> [TASK DETAILS] From the report on deaths below, list the full name of every person it says died.

> [EXTRACTED TEXT]
####
Police records, as per FIR No 225/2016, suggest Khatana died of drowning, and the case is under investigation. “It will take us 15 more days to investigate if he was chased by police as locals are alleging,” SDPO Bijbehara said.

On September 01, Danish Sultan Haroon, 12, enrolled in 6th class of Oxford Public School, drowned in Jehlum when he along with three other boys jumped into river as government forces chased them. Unlike Danish, three of them swam safely.

Son of Mohammad Sultan Haroon, a resident of Palpora Noorbagh, Haroon was frightened. “Later forces came from both ends of the bridge and started hurling stones at the boys who had jumped into the river,” an eye-witness claimed.

That day local MLA, Mubarak Gul, while talking to media said, “Situation was almost peaceful but I do not know why the forces created panic among youth sitting on the bridge.”

And added, “When locals tried to save the boy, they were also showered with pellets.” But the local police later refused to take the allegations and said there was no deployment in the area on that day!

On September 04, Basit Ahmad Ahanger, 20, died in his Vessu village of Qazigund. After having passed his twelefth standard examination, Ahanger was busy preparing for Punjab, where he had got admission for Bachelors in Business Administration (BBA).

Shahnawaz Ahmad Khatana
Shahnawaz Ahmad Khatana

On the eve of his departure, he had joined a village protest that went off peacefully till he almost reached his home. “He was walking on a concrete edge of road and was caught unaware,” one of the locals told Kashmir Life that day, who was just few meters away recalled. “Cops were hiding behind a shop, there was a loud bang and he felt down.”

Ahanger was hit by pellets in legs. “Soon the cops caught and beat him and then lifted him up and threw him down in the flowing stream, which is around 20 feet down the road with low water level and concrete banks,” an eyewitness recalls, who is Ahanger’s neighbour, who talked to Kashmir Life wishing anonymity. And then he was taken to PHC Vessu “brought dead”. “He had a deep wound in his skull which caused his death besides he had multiple pellet injuries in both of his legs.”

On September 09, a driver Abdul Qayoom Wangnoo, resident of Aali Kadal in Srinagar died after he was allegedly beaten to death by CRPF at Goripora in Sanatnagar, a charge vehemently refuted by police saying that the driver had died in a road accident.

Wangnoo, a driver with state’s CAPD department, is survived by his wife, a 14-years old son and two daughters: 10 years old Mufaida and 12 years old Baiza.
####
> [PROVIDED MATERIAL]
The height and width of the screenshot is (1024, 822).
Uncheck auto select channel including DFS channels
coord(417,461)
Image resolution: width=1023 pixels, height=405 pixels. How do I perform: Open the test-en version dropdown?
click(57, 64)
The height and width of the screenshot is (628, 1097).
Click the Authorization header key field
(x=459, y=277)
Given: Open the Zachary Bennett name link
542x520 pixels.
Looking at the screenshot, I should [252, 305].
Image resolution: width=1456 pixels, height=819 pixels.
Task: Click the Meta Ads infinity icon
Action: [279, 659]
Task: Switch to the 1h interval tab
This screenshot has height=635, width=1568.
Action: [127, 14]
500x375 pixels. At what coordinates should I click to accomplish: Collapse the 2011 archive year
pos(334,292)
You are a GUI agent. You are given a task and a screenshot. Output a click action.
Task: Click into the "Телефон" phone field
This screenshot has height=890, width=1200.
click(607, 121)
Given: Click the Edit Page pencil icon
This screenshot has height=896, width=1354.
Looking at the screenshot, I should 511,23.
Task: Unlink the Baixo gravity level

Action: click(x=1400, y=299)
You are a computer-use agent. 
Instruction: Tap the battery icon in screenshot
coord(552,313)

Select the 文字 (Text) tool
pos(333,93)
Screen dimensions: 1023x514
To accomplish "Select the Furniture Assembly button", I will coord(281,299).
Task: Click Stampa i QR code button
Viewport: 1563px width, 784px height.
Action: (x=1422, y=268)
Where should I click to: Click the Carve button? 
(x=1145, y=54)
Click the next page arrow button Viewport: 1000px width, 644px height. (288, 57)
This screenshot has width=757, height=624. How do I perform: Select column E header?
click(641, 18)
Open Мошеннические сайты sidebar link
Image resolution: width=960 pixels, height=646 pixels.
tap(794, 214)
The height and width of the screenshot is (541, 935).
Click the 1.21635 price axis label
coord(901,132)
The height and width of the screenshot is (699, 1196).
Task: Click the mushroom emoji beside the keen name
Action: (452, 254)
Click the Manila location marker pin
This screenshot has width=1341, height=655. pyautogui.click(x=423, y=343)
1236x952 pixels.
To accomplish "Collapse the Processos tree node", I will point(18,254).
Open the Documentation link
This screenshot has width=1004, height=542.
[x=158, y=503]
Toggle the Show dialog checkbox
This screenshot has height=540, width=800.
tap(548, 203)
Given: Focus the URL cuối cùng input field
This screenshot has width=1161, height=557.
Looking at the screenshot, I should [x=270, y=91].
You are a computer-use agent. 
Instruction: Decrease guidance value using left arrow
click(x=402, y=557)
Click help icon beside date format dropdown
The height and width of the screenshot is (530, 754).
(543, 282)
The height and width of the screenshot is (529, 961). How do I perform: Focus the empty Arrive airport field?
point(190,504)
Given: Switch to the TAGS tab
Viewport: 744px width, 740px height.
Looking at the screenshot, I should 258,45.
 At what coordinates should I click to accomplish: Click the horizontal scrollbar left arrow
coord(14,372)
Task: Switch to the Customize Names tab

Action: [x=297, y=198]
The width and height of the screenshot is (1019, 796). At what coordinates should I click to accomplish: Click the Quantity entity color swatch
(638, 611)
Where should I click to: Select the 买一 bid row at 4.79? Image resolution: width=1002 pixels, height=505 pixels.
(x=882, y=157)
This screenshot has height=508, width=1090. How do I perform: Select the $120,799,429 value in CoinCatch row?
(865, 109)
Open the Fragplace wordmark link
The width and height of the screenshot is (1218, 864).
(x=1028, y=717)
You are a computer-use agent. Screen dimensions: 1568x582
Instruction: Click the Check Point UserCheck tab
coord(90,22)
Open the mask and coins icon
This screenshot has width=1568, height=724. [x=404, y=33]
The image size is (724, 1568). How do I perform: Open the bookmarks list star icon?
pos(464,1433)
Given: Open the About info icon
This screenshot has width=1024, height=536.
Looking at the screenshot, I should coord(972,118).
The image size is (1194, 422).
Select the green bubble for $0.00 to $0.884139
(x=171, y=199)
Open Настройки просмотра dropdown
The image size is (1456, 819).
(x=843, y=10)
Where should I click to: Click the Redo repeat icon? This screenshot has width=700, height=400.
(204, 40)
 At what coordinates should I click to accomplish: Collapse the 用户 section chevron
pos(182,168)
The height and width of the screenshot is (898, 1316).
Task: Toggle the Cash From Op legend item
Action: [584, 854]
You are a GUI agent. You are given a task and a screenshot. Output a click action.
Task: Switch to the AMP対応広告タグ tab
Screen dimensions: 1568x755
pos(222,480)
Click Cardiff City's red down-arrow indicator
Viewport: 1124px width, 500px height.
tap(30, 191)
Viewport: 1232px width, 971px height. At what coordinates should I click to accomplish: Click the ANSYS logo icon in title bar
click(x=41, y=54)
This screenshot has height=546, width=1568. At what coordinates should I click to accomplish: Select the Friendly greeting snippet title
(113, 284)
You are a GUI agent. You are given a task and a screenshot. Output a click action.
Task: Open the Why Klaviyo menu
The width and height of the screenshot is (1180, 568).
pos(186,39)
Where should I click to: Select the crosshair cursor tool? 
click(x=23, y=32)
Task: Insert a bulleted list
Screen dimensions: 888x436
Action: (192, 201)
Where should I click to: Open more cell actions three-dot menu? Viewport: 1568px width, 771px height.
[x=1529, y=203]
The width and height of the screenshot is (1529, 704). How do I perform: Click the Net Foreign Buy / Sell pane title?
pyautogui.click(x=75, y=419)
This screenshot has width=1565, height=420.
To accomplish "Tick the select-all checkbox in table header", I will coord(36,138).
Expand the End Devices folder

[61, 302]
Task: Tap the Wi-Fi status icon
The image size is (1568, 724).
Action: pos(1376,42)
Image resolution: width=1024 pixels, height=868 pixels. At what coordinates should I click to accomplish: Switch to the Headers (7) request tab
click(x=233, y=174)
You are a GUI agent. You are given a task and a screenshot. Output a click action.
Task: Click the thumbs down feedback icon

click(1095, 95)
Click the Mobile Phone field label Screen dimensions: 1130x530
####
> [ANSWER]
Shahnawaz Ahmad Khatana
Danish Sultan Haroon
Basit Ahmad Ahanger
Abdul Qayoom Wangnoo